Regression analysis outputs an equation that describes a line: \(y = a +
bx\). The variable that is being explained is known as the **dependent variable**
(\(y\)). The variables that we are using to explain our dependent variable are
**explanatory variables** (or **independent variables**). The slope of the line
(\(b\)) is the **regression coefficient**.

For any regression coefficient, you will be interested in *sign*, *size*, and
*significance*. To determine if the coefficient is significant, we can use
standard error and test the null hypothesis. Note that the formula for
calculating the standard error for a coefficient was purposely avoided in
*Naked Statistics*.

Regression analysis also produces \(R^2\). This statistic is a measure of the total amount of variation explained by the regression equation. An \(R^2\) of zero means that our regression equation does no better than the mean. An \(R^2\) of 1 means that the regression equation perfectly predicts elements in the sample. A value below one means that some variation still needs explanation.

**Multivariate regression** (or **multiple regression**) is regression analysis
with multiple explanatory variables. This type of regression will give us a
coefficient for each explanatory variable included in the regression
equation. These coefficients estimate the linear association between each
explanatory variable and the dependent variable while holding other dependent
variables constant. *Multivariate regression thus lets us quantity a
relationship while controlling for other variables.* It's the best tool for
finding meaningful patterns in large, complex data sets.

## Common Regression Mistakes

- Using regression to analyze a nonlinear relationship.
- Assuming that correlation equals causation.
- Not considering reverse causality (B might cause A instead of A causing B).
- Omitting variables.
- Regression results will be misleading and inaccurate if the regression equation leaves out an important explanatory variable, particularly if other variables in the equation "pick up" that affect.
- For example, suppose we explain test scores by school spending alone. We're probably omitting parental education (among other variables). Well-educated families tend to live in affluent areas that spend a lot of money on their schools. Our school spending explanatory variable would probably pick up the parent education level variable.
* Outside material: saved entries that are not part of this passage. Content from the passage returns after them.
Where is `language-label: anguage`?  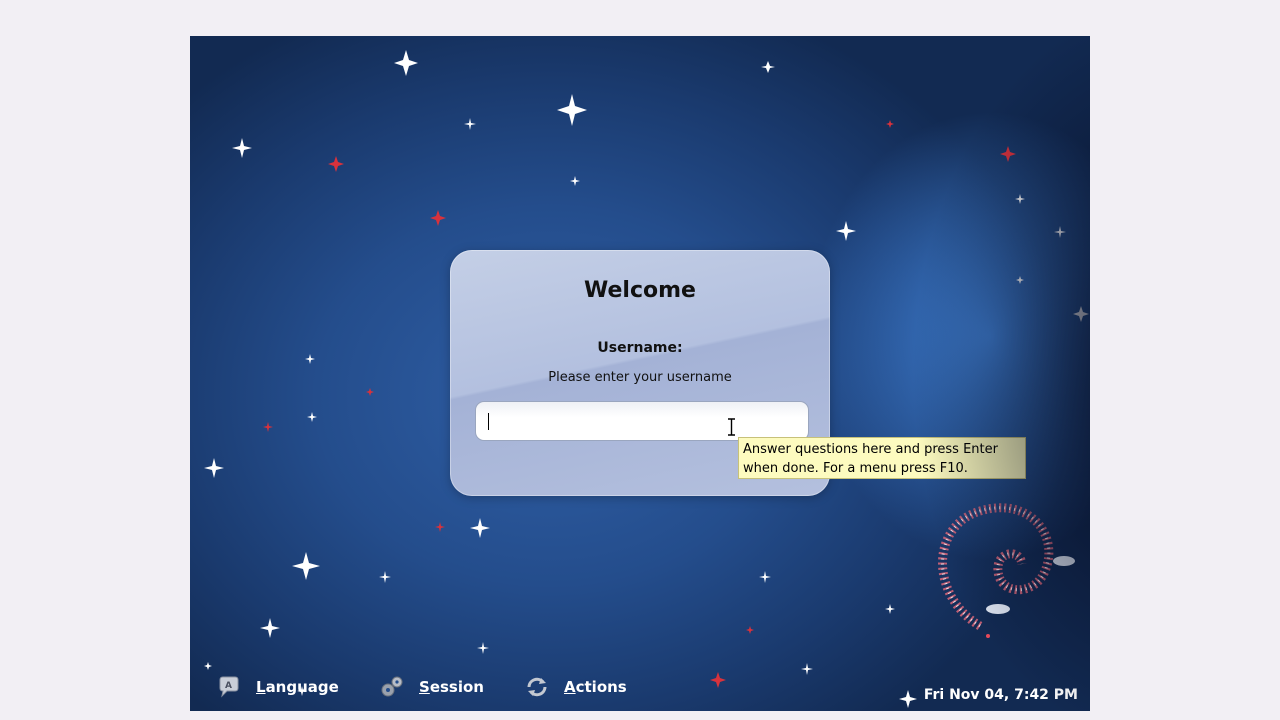
language-label: anguage is located at coordinates (302, 687).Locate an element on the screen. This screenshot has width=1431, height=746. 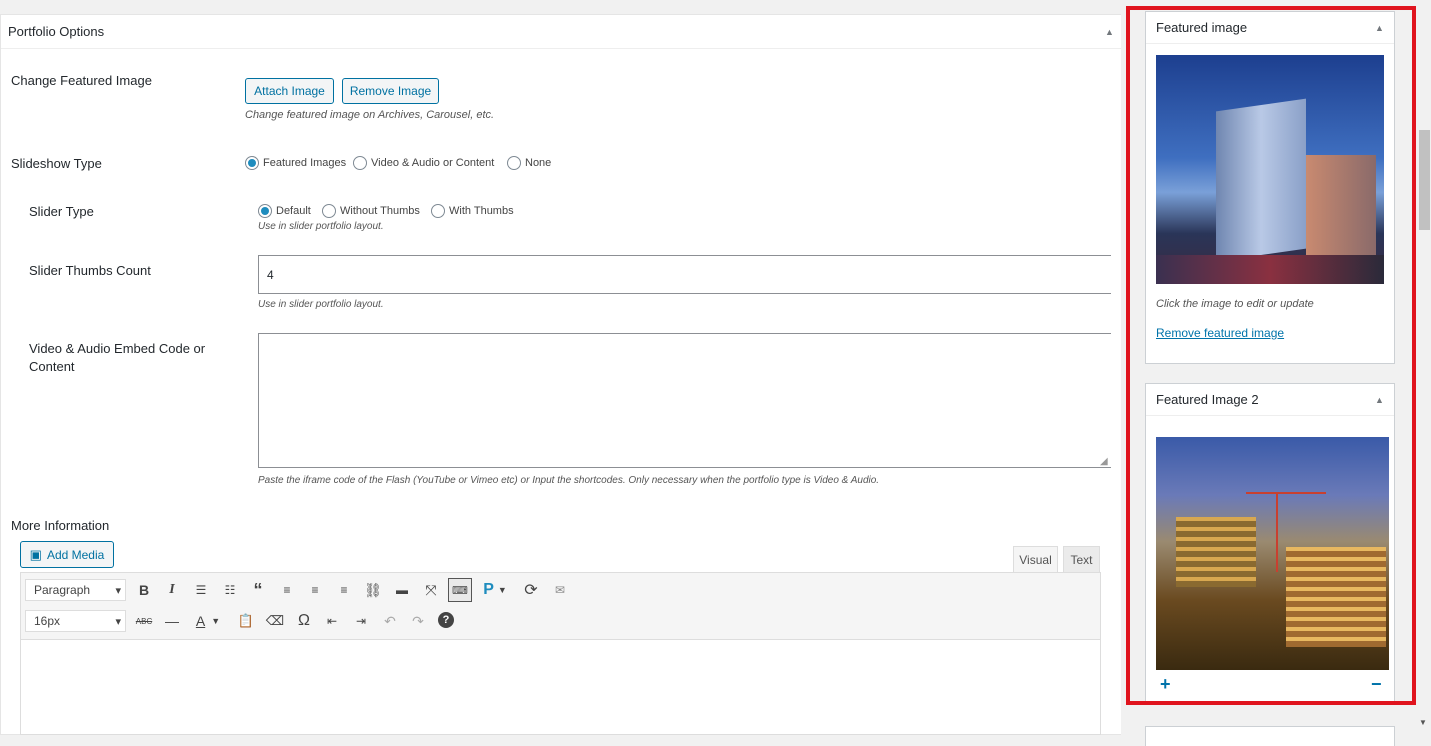
mail-icon: ✉ is located at coordinates (560, 590).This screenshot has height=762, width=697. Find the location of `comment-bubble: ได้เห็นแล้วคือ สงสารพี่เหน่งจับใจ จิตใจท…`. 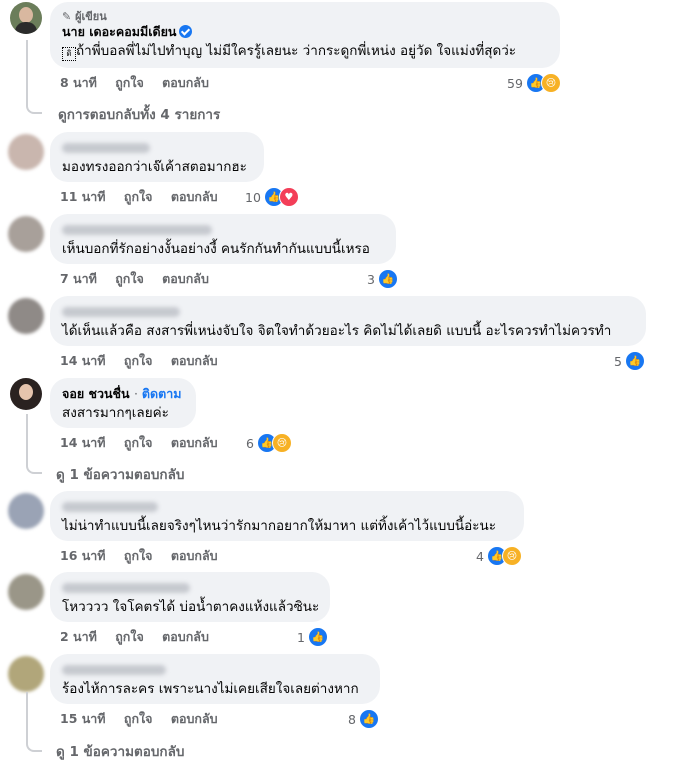

comment-bubble: ได้เห็นแล้วคือ สงสารพี่เหน่งจับใจ จิตใจท… is located at coordinates (348, 321).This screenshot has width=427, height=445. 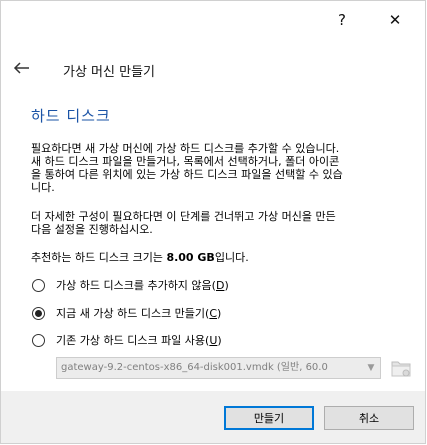 I want to click on close-button: ✕, so click(x=395, y=20).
- Using highly correlated explanatory variables (multicollinearity).
- Extrapolating beyond the data.
- Data mining (using too many variables).

## Program Evaluation

**Program evaluation** is the process by which we seek to measure the causal
effect of some intervention. The intervention that we care about is typically
called the **treatment** (though that term is overloaded). We are seeking to
isolate the effect of that single factor; ideally we would like to know how
the group receiving that treatment fares compared with some other group whose
members are identical in all other respects but for the treatment.

Program evaluation offers a set of tools for isolating the treatment effect when cause and effect are otherwise elusive.
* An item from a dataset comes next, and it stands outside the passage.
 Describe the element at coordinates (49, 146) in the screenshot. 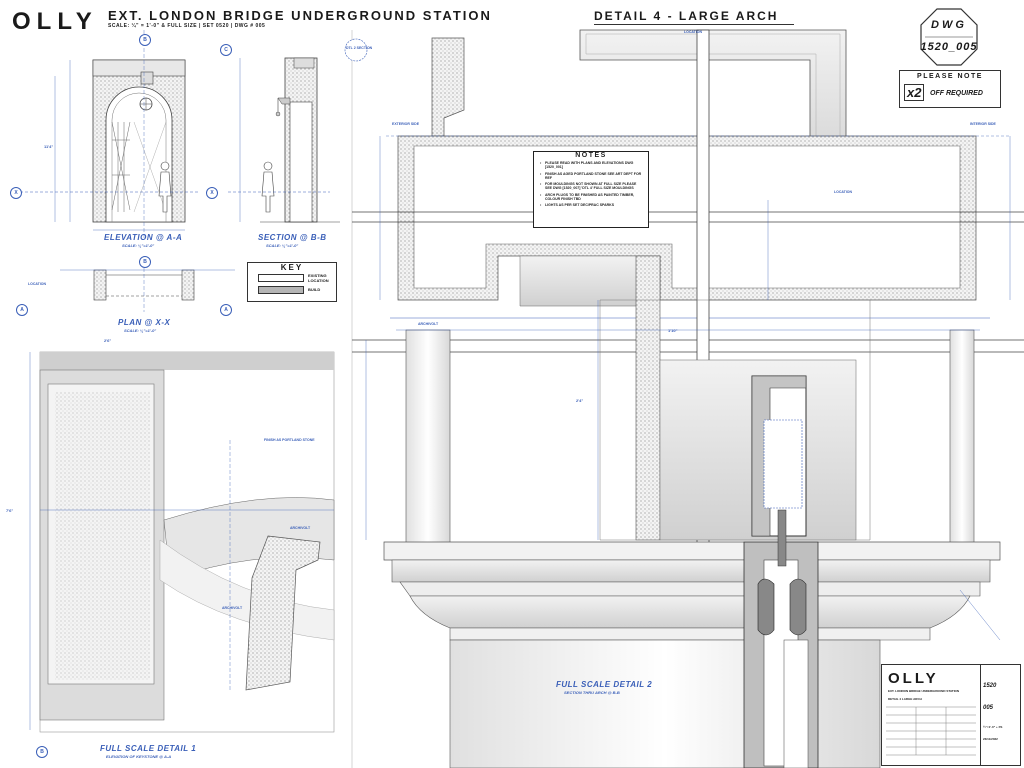

I see `dim-elev-height: 11'4"` at that location.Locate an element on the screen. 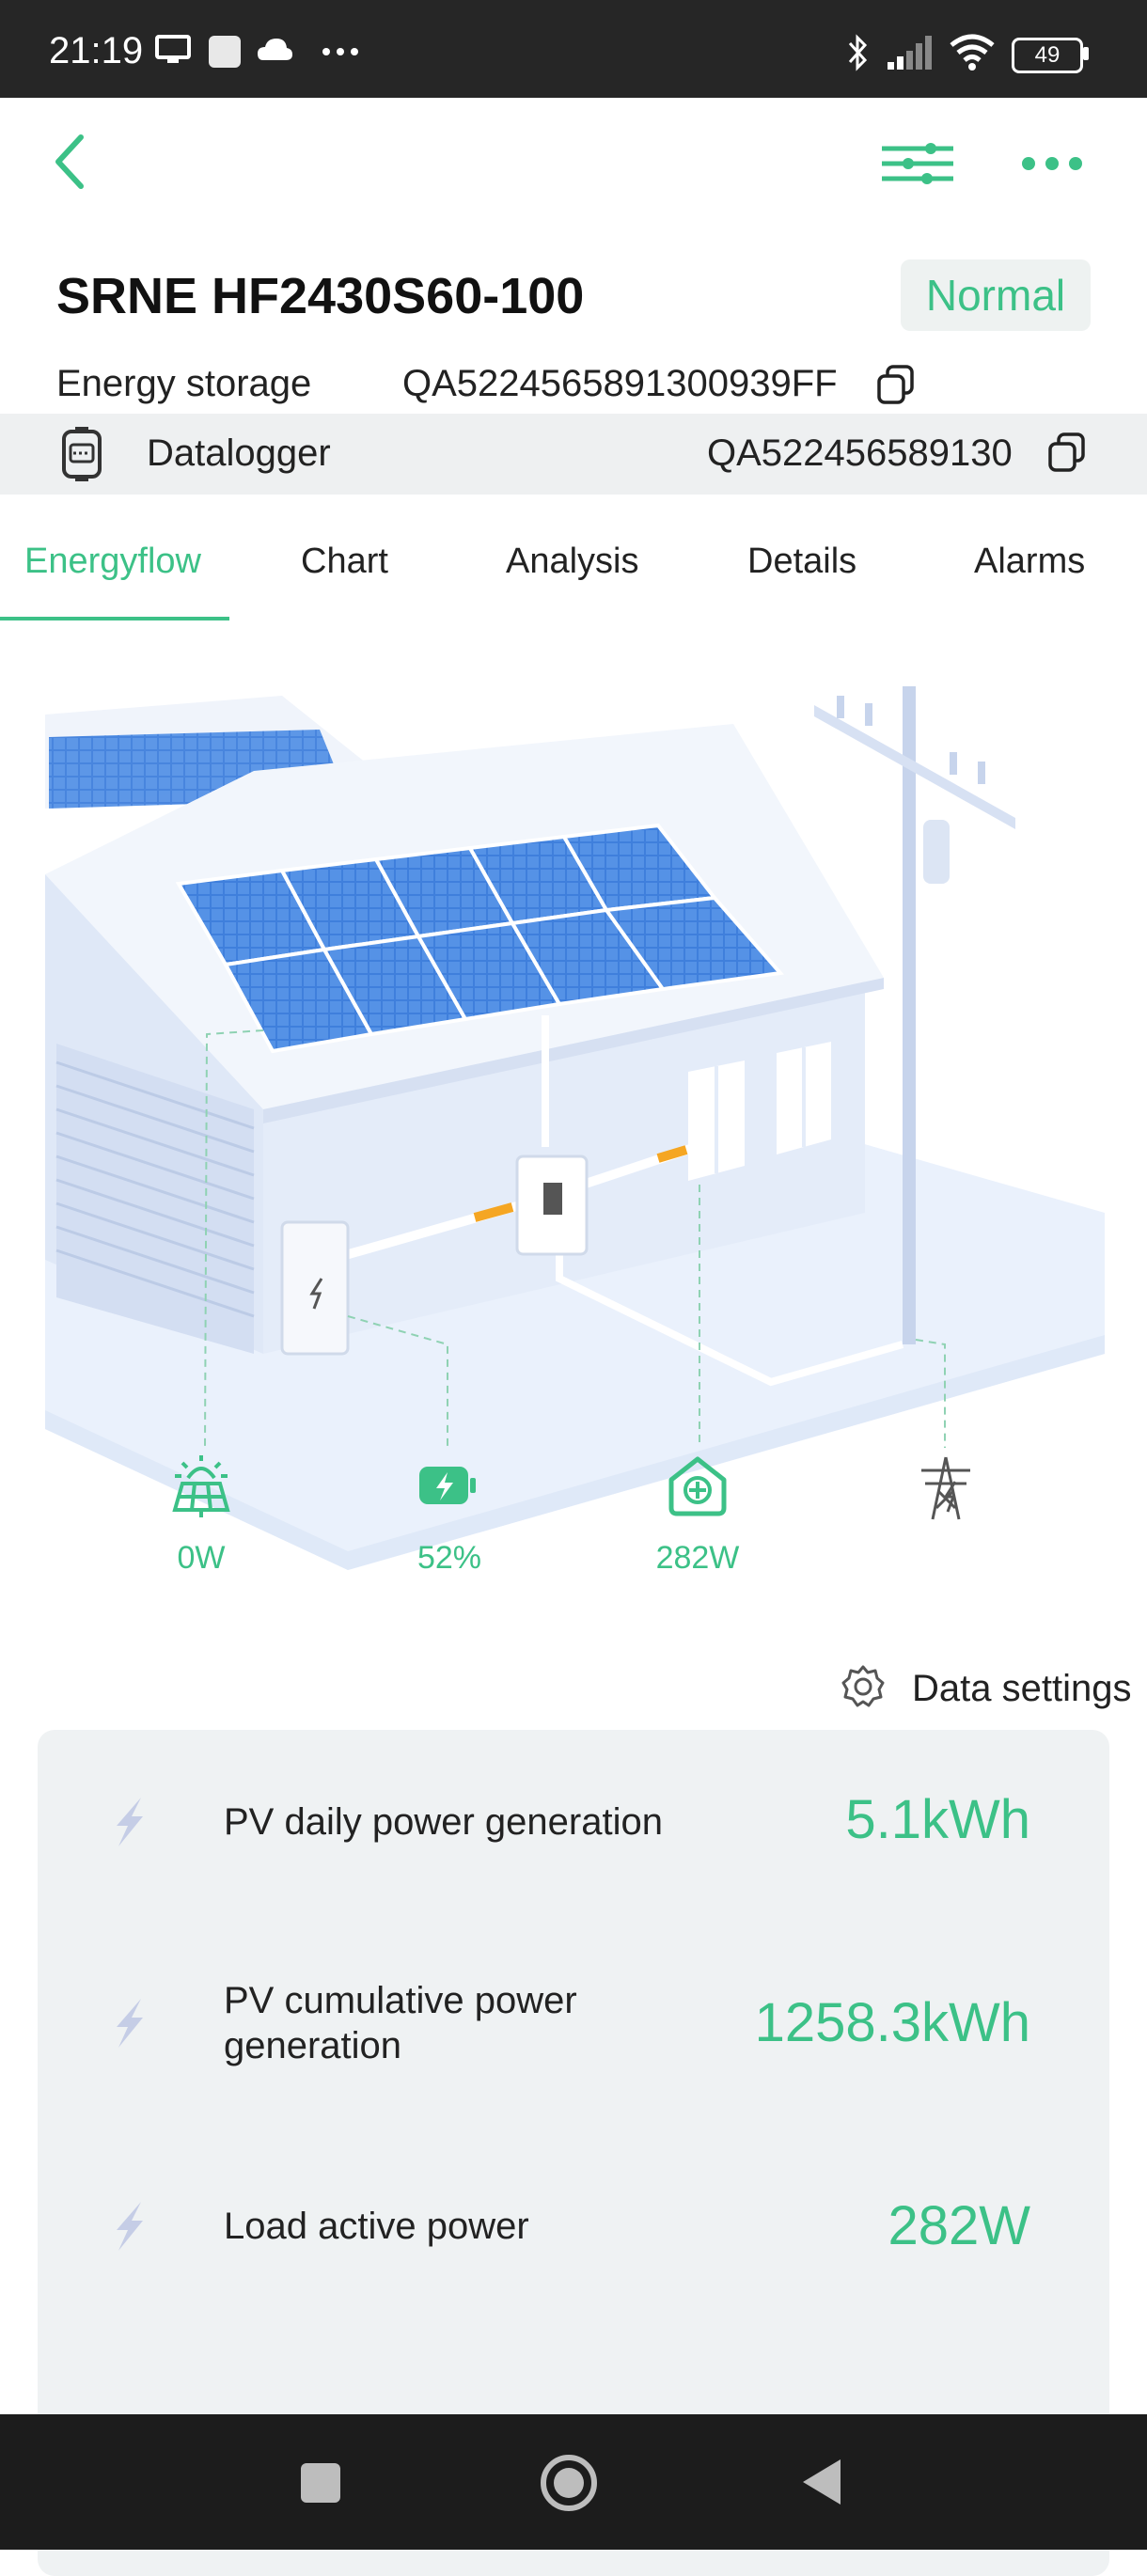  gear-icon is located at coordinates (863, 1687).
- Randomized, controlled experiments.
- The most straightforward way to create a treatment and control group is in an experimental setting, though this isn't always possible.
- The optimal way to create the two groups is to distribute the study participants randomly across the two groups. The randomization will generally distribute the non-treatment-related variables more or less evenly between the two groups.

- Natural experiment.
- Sometimes the treatment and control group are created by accident. Perhaps by different laws or unique practices.

- Nonequivalent control.
- Sometimes the best available option for studying a treatment effect is to create non-randomized treatment and control. This creates a bias, but we might be able to cleverly remote it.
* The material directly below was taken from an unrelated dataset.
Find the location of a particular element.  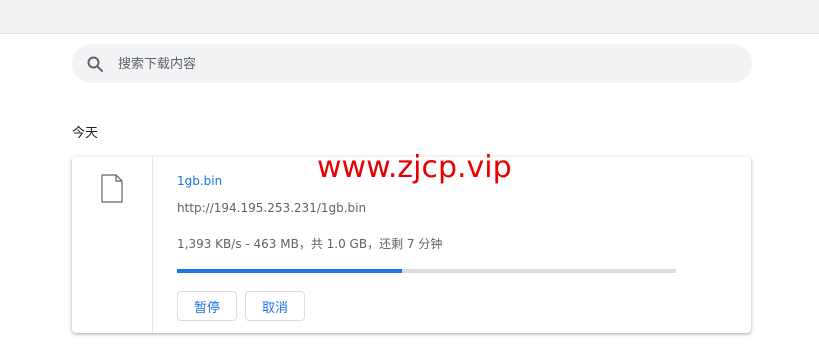

file-icon-column is located at coordinates (112, 245). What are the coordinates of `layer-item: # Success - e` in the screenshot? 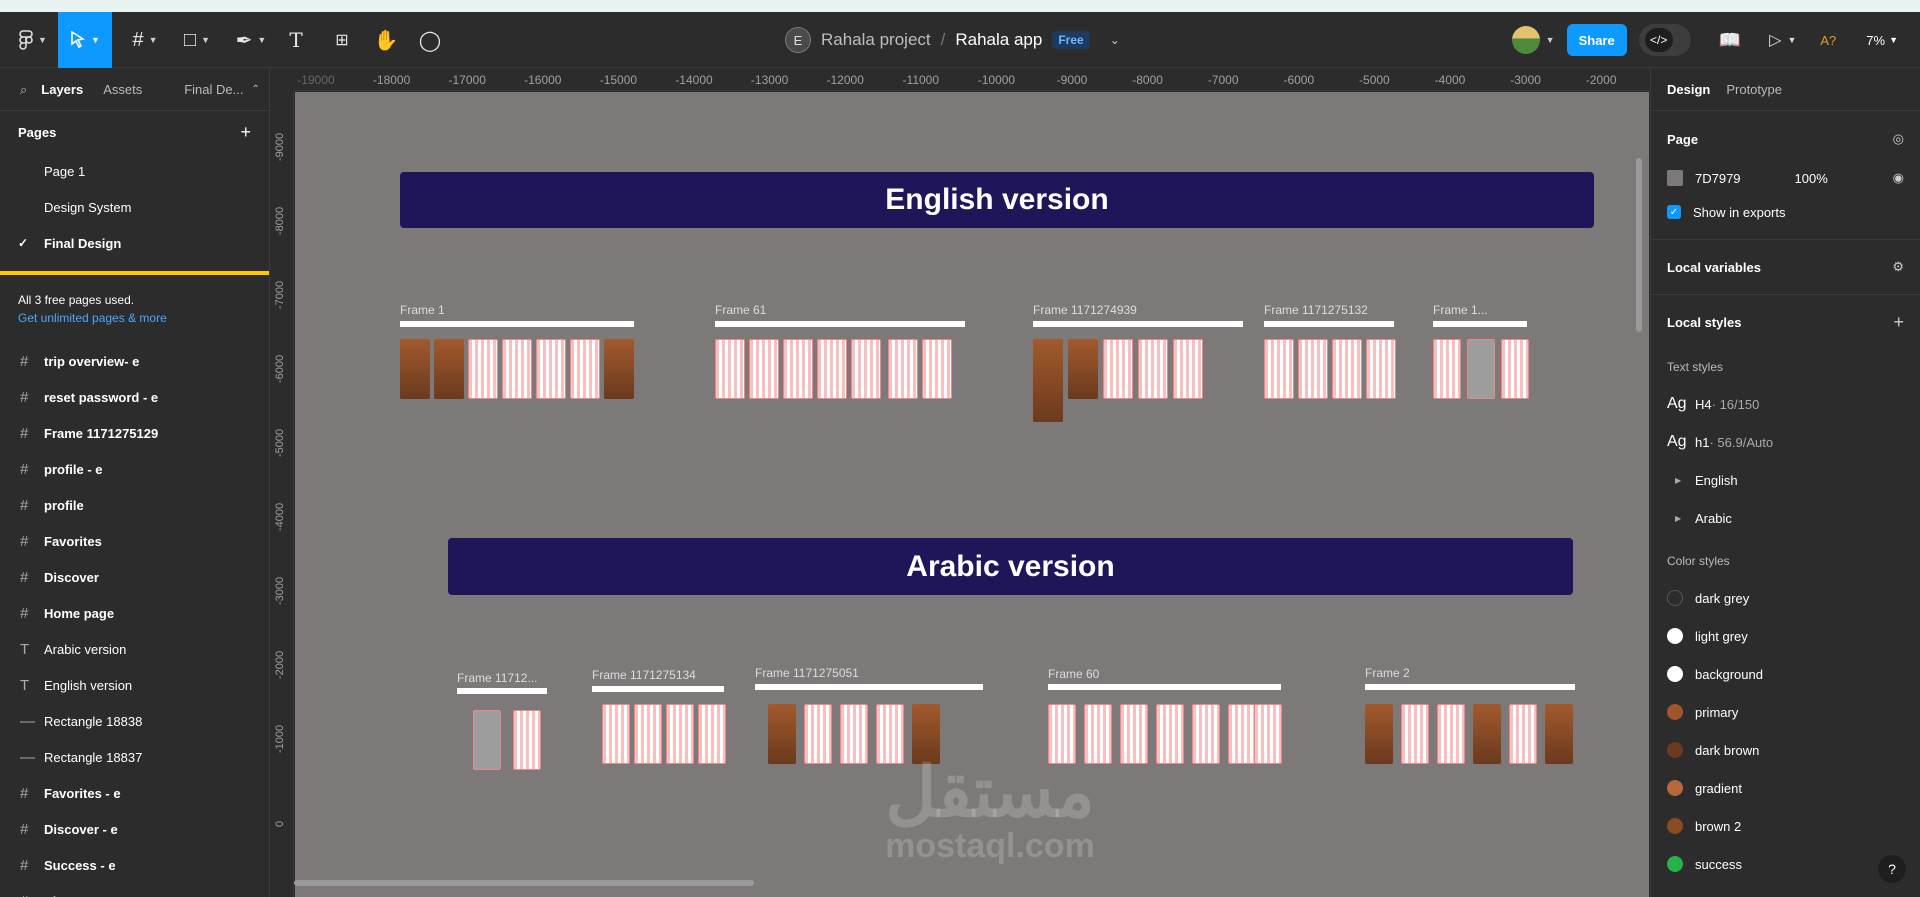 It's located at (134, 865).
- Difference in differences.
- One of the best ways to observe cause and effect is to do something and see what happens!
- We compare the "before" and "after" data for a group that received the treatment to the "before" and "after" data for a similar group that didn't receive the treatment.

- Discontinuity analysis.
- Here we compare the outcomes for some group that barely qualified for an intervention or treatment with the outcomes for a group that just missed the cutoff for eligibility and did not receive the treatment.